Mining output, meanwhile, fell a sharp 2.3% last month because of persistent woes in the energy and coal sectors.
TD Securities economist Millan Mulraine called the overall report “encouraging” but said the economy looked far from robust. “With the strong gains in utility production likely to be unsustainable and the rebound in the manufacturing sector looking vulnerable, the outlook for the industrial sector appears to be quite weak—particularly given signs of some softening in underlying domestic momentum,” Mr. Mulraine said in a note to clients.
The overall picture suggests underlying economic growth is still subdued nearly seven years after emerging from recession. Capacity use—a measure of how much industries are making as a share of potential output—ticked up half a percentage point last month to 75.4%. But that was still 4.6 percentage points below the historical average, showing that slack remains across the economy.
Industrial production fell 1.1% in the 12 months through April. Manufacturing output grew 0.4% over the year, as did utility output. Mining output declined 13.4%.

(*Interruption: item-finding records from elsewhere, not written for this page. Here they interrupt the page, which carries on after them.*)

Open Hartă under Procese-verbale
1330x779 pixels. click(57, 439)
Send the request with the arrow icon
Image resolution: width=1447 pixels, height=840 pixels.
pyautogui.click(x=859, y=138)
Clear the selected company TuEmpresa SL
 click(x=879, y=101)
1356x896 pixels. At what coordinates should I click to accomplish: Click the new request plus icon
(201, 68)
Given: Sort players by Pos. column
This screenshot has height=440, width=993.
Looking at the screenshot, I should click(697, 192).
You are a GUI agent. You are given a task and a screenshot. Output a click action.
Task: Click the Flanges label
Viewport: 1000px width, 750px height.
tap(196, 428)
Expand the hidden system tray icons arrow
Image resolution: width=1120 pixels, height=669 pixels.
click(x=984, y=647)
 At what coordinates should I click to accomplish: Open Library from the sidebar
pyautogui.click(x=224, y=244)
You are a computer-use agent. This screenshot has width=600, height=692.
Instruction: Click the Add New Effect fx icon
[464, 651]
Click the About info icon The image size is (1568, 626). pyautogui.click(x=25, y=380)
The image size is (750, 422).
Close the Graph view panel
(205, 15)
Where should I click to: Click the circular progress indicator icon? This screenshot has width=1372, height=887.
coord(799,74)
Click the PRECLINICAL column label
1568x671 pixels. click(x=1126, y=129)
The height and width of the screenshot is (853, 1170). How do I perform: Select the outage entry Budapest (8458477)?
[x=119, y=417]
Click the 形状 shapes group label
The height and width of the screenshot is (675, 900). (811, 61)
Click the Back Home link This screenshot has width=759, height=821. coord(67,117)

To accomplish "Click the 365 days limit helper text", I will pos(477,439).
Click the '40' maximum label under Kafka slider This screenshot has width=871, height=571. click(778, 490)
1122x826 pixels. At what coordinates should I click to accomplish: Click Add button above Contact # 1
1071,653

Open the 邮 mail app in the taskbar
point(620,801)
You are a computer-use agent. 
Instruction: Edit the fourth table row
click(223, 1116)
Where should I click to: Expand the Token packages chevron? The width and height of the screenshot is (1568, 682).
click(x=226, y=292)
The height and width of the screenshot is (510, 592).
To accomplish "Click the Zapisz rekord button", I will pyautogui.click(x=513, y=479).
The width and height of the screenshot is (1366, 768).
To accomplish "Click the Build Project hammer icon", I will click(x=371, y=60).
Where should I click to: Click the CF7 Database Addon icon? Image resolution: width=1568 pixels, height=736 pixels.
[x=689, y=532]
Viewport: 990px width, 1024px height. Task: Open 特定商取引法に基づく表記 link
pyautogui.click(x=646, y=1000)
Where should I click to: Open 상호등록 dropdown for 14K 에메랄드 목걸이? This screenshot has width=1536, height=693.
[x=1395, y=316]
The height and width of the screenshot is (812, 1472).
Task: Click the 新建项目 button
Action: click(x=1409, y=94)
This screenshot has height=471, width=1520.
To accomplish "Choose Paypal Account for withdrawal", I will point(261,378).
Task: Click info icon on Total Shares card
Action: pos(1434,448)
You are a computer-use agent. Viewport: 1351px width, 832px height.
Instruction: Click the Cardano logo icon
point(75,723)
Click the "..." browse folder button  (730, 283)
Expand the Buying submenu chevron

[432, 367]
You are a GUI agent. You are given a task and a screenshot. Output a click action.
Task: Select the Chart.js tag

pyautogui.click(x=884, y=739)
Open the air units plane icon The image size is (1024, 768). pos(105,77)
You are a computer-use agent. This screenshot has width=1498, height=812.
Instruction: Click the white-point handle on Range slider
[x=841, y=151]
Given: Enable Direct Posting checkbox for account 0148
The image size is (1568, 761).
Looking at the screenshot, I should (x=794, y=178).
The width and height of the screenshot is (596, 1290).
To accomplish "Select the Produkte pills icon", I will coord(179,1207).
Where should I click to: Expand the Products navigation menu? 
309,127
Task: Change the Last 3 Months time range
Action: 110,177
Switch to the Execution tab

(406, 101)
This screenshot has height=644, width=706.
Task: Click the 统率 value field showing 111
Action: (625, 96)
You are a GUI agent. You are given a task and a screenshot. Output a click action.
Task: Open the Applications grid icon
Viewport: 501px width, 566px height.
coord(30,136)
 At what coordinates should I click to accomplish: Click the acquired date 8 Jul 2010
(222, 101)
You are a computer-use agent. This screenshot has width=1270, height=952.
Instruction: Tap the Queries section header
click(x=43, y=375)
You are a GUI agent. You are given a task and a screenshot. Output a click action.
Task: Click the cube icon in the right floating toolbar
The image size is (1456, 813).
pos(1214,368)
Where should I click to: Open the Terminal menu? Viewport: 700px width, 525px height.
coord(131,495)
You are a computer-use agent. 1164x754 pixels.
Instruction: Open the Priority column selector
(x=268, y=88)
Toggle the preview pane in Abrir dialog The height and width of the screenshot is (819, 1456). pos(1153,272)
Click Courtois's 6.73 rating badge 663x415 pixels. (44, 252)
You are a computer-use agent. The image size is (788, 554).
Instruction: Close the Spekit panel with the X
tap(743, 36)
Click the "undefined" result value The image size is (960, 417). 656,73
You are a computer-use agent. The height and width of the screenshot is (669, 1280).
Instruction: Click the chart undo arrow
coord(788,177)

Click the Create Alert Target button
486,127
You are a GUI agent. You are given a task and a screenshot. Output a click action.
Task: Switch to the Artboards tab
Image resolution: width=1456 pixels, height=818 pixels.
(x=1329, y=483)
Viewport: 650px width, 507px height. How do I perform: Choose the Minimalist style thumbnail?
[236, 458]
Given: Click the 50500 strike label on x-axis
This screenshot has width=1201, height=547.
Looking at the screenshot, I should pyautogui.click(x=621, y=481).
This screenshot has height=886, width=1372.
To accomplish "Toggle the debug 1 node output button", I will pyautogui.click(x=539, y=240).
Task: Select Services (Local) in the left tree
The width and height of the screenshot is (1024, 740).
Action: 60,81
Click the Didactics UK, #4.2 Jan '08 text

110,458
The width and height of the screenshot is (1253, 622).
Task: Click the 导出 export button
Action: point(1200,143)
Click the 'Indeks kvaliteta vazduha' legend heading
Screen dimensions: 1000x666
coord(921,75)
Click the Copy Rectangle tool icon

Overall output had fallen broadly since last summer. Factories cut back production because of weak demand for products, as the strong dollar drove up the price of U.S. exports in foreign markets, and weak global demand cut into sales. Drilling in the energy and coal sectors has fallen sharply, affecting mining and factory output.
Nonetheless, the economy appears poised for stronger, though still modest, growth this spring, due largely to a rebound in oil prices this year and a weakening of the dollar against other currencies.
The economy grew at just a 0.5% annual rate in the first quarter. Many private-sector forecasts expect growth to rebound to between 2% and 2.5%, annualized, in the current quarter. The Atlanta Federal Reserve estimates growth of 2.8%.